## WORK ITEM
Report each line of the records below that holds the word "computer".

Stored data entries:
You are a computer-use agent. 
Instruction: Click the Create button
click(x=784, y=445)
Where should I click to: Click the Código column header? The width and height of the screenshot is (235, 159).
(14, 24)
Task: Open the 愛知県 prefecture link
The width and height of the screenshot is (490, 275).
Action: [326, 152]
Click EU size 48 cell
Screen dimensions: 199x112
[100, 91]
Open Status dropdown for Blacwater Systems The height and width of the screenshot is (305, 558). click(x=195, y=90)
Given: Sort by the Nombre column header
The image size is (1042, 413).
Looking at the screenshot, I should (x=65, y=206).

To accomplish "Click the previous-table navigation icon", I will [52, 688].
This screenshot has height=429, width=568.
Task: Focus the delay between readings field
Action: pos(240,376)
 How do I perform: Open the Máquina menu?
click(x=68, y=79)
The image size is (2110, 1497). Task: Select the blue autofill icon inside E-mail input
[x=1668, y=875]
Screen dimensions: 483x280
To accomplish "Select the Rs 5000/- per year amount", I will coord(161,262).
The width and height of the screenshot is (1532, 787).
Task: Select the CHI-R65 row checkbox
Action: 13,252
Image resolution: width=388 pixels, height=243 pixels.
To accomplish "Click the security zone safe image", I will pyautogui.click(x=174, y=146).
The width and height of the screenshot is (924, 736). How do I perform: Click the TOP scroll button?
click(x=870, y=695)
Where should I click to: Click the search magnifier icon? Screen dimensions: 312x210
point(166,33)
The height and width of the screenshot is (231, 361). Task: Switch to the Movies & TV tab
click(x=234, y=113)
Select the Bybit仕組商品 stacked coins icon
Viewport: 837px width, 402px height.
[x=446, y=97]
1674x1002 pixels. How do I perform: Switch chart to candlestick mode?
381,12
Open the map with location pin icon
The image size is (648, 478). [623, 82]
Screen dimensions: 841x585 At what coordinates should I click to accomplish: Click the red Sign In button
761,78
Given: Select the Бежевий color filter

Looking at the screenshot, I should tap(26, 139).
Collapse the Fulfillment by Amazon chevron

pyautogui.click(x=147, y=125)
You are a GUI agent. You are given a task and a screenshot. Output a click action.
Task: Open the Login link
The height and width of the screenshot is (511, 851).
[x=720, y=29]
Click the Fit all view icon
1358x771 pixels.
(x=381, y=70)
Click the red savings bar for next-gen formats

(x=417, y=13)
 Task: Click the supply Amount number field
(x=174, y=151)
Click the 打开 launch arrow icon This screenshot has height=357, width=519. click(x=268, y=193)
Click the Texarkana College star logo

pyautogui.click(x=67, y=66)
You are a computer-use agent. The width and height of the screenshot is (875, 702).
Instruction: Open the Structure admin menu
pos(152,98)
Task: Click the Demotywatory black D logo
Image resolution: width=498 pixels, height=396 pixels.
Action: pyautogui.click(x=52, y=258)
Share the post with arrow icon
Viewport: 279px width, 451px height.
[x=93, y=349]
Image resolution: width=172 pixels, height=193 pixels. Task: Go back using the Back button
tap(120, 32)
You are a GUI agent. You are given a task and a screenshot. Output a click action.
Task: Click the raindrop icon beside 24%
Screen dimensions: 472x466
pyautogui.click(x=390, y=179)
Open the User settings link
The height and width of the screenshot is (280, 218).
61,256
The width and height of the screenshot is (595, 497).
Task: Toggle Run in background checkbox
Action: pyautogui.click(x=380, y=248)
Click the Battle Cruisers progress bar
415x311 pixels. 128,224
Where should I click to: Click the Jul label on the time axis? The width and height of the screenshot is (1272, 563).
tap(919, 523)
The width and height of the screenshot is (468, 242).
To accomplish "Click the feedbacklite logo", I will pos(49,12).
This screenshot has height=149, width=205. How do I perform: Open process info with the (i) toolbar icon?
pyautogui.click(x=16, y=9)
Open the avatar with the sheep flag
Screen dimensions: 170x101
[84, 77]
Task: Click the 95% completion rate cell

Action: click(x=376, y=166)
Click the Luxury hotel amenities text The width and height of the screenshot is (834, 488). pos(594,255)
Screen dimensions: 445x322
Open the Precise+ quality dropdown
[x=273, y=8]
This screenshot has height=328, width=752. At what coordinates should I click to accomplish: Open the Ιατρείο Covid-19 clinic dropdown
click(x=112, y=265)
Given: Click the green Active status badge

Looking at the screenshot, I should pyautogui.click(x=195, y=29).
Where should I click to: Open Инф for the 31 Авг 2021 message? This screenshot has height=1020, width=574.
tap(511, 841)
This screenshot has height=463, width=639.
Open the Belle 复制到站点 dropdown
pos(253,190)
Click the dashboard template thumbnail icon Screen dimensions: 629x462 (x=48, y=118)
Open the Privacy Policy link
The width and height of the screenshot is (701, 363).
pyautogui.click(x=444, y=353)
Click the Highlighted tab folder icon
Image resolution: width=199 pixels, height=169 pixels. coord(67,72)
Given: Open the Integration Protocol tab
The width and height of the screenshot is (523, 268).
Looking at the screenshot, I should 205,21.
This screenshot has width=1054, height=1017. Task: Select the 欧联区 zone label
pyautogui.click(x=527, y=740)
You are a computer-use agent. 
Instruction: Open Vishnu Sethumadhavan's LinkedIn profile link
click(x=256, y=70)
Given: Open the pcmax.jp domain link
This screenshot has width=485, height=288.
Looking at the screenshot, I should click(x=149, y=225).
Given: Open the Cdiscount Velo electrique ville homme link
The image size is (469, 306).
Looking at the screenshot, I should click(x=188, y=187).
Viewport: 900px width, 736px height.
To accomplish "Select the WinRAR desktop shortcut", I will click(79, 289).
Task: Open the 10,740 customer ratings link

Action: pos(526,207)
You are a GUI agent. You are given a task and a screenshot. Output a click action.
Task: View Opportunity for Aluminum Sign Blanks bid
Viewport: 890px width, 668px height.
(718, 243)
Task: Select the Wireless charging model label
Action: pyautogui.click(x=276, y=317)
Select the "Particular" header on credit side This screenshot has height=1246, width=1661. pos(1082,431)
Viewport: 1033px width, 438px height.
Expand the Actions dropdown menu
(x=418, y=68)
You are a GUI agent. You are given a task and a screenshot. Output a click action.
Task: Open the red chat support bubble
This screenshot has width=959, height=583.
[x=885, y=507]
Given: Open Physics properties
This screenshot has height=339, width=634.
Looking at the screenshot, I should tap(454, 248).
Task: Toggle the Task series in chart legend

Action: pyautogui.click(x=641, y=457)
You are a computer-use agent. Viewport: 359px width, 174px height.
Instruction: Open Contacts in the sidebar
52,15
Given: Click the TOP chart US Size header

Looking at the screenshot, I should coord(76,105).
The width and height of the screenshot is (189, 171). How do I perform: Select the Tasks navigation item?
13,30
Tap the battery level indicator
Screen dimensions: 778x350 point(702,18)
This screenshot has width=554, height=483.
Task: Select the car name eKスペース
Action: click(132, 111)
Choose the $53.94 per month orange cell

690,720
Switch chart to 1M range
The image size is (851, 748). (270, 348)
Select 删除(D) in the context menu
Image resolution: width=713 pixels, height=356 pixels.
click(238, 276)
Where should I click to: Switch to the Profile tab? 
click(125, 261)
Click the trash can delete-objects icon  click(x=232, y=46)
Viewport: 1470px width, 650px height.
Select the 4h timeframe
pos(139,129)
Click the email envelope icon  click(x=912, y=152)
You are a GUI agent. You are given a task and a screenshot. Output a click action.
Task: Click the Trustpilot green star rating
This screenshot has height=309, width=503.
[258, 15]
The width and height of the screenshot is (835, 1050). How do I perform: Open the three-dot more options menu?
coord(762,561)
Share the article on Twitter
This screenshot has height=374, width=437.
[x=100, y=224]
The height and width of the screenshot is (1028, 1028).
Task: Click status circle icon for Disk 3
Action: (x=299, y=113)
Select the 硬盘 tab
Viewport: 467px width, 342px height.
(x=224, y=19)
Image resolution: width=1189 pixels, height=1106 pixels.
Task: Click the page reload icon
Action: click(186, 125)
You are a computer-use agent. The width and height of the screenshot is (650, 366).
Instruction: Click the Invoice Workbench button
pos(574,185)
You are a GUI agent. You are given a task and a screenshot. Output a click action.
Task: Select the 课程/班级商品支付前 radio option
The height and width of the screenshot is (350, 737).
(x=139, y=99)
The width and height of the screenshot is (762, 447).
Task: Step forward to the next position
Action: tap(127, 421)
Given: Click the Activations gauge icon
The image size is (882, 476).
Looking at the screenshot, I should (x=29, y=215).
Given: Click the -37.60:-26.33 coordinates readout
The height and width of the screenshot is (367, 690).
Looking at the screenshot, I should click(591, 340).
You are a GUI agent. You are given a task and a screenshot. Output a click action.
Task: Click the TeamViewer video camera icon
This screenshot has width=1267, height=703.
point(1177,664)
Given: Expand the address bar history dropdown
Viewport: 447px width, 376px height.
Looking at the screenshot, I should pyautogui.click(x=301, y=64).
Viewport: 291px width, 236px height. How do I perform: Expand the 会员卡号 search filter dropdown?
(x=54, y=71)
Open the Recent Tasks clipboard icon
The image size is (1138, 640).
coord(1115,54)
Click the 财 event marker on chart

## SOLUTION BELOW
You are a computer-use agent. 
You are a computer-use agent. The width and height of the screenshot is (875, 702).
You are a computer-use agent. 
You are a computer-use agent. Viewport: 359px width, 174px height.
You are a computer-use agent. The width and height of the screenshot is (650, 366).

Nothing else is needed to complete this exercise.